Today can be a good day to go with the flow and go long on the EUR, as the trend should keep its momentum for the rest of the week. Yet traders should keep their senses keen as any use of words depicting a rate hike might hinder the EUR.
Yesterday was quite a bearish day for the Yen as it lost strength against most of its currency adversaries. After a while when it seemed that the JPY is building momentum, there is now no doubt that the Yen is once again heading a slippery hill, what others might refer to as a freefall.
What is still missing from Japan’s economic outlook is a leader who can map out a clear cut strategy for the future. Inflationary pressure has begun to deteriorate but can very easily reappear if investors lose confidence in the interim governing of the Japanese economy.
On for today, investors should maintain their focus mainly on USD surging data, such as the Unemployment Claims and The Fed Vice Chairman Kohn’s Speech, and take under consideration the bad news regarding the U.S might very much react also as bad news for the JPY.
The pair breached the very significant level of 1.5900, reaching at peak levels to 1.5970 and setting a fresh all time high. The 4 hour chart is showing a strong bearish cross, as the daily chart indicates a continuation of the bullish trend. Buying on dips might be a perfect strategy today.
The daily chart is shaping into a narrowing bearish channel as the cable now floats in the middle of it.

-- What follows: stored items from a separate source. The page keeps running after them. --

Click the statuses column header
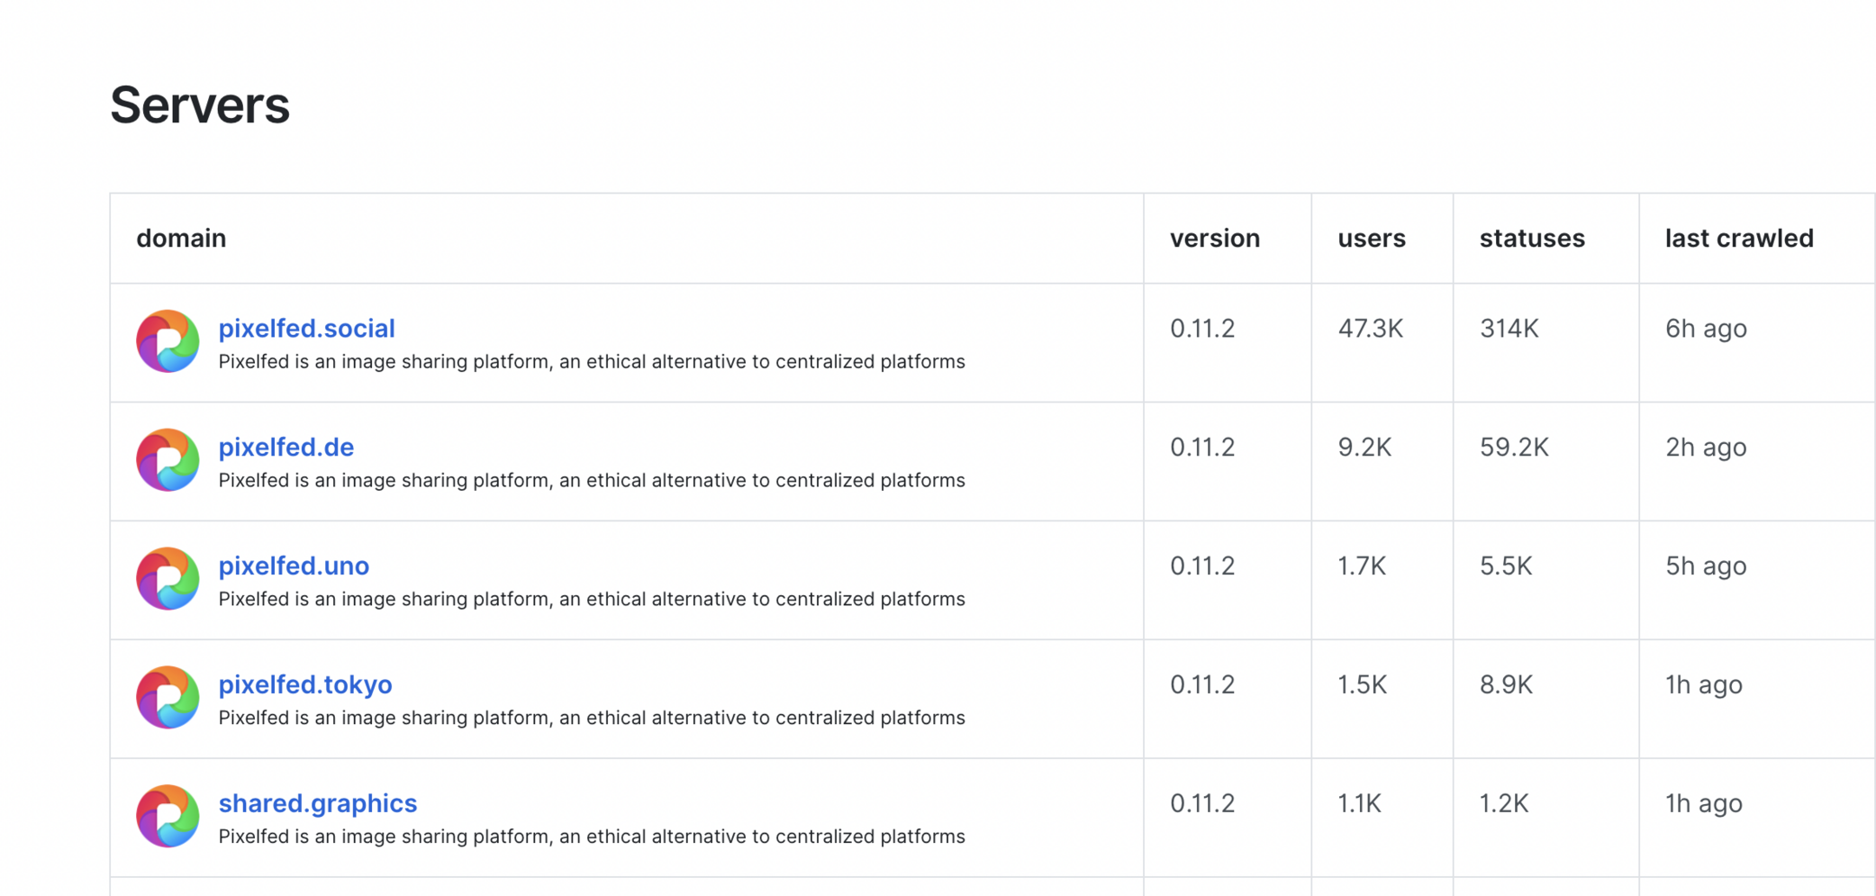(x=1531, y=239)
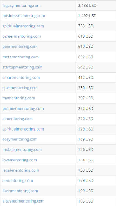Screen dimensions: 116x206
Task: Open the mymentoring.com link
Action: point(19,98)
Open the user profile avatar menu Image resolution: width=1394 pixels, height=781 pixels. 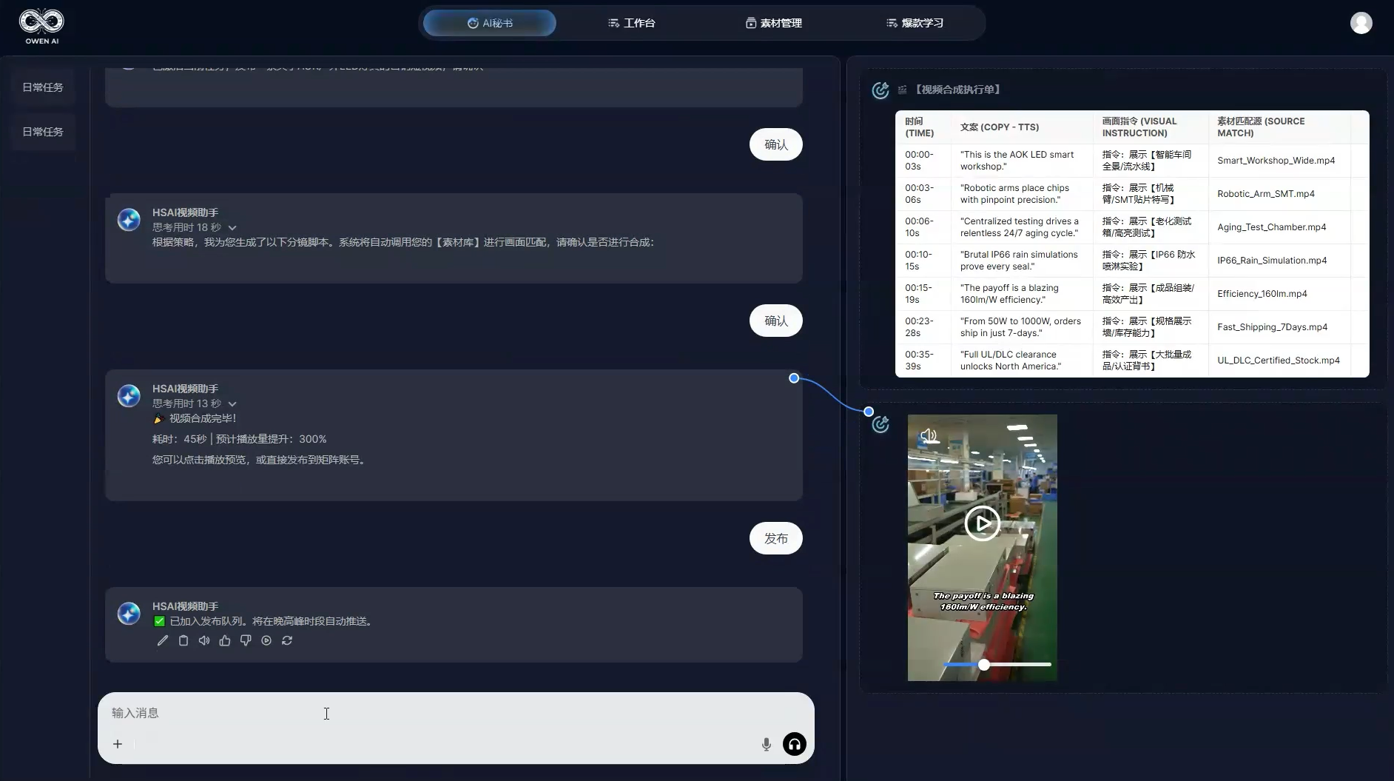point(1361,23)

The Slow Stochastic indicates the continuation of the bearish trend and the 4 hour RSI is strengthening the bearish notion. Going short appears to be preferable today.
The bullish trend continues at full steam as the pair shows no immediate signs of a halt. The 4 hour Slow Stochastic is showing a positive slope and the RSI is floating at 50 which points at additional bullish momentum. There seems to be no upcoming correction on the local level, and going long looks like the right decision today.
The aimless floating of the pair continues on the daily chart, and no major price break has occurred since mid March. The daily oscillators are showing neutral momentum, and the hourlies are showing moderate bullish momentum. The Bollinger Bands are still quite tight which indicates an upcoming move, so traders are advised to wait for the break and swing.
The Wild Card
There has been a very sharp breach through the upper barrier of the bearish channel on the 4 hour chart. The Slow Stochastic is showing that the momentum is still very high, and that the next target price is around 201.90. This is a great opportunity for forex traders to swing in a very strong breach with high profit potential.